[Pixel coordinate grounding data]
--------------------------------------------------
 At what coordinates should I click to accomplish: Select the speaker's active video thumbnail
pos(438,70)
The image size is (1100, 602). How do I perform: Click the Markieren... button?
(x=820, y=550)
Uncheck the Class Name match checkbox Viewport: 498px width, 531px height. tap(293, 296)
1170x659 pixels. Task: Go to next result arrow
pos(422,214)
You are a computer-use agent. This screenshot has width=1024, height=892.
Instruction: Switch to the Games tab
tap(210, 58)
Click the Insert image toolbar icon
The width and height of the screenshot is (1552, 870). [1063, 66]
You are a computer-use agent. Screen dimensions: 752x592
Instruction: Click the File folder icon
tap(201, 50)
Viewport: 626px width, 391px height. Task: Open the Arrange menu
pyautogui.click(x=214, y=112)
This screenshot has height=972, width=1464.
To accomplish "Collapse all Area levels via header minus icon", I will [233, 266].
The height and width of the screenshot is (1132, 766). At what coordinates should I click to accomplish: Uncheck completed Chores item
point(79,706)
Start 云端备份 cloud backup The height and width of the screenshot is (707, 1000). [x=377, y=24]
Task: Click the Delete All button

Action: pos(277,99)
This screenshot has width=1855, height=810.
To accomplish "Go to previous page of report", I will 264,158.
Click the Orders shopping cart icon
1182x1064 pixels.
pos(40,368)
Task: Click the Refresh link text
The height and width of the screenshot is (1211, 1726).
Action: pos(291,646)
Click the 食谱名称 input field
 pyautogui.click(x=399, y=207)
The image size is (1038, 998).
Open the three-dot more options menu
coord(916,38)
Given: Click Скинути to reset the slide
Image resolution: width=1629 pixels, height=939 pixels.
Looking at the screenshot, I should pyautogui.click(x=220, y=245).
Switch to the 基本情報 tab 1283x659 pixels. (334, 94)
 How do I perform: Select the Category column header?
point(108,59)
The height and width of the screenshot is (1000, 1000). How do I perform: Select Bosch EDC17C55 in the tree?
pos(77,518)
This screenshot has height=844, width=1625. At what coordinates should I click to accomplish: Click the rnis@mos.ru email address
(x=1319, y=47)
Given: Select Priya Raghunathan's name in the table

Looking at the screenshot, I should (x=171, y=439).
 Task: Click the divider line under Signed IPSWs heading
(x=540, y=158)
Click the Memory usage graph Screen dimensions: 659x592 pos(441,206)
--------------------------------------------------
(Exercise description) From the line containing "The height and width of the screenshot is (1211, 1726)." to the final line of the data, repeat each line exactly. Include both ends.

(Your response)
The height and width of the screenshot is (1211, 1726).
Action: pos(291,646)
Click the 食谱名称 input field
 pyautogui.click(x=399, y=207)
The image size is (1038, 998).
Open the three-dot more options menu
coord(916,38)
Given: Click Скинути to reset the slide
Image resolution: width=1629 pixels, height=939 pixels.
Looking at the screenshot, I should pyautogui.click(x=220, y=245).
Switch to the 基本情報 tab 1283x659 pixels. (334, 94)
 How do I perform: Select the Category column header?
point(108,59)
The height and width of the screenshot is (1000, 1000). How do I perform: Select Bosch EDC17C55 in the tree?
pos(77,518)
This screenshot has height=844, width=1625. At what coordinates should I click to accomplish: Click the rnis@mos.ru email address
(x=1319, y=47)
Given: Select Priya Raghunathan's name in the table

Looking at the screenshot, I should (x=171, y=439).
 Task: Click the divider line under Signed IPSWs heading
(x=540, y=158)
Click the Memory usage graph Screen dimensions: 659x592 pos(441,206)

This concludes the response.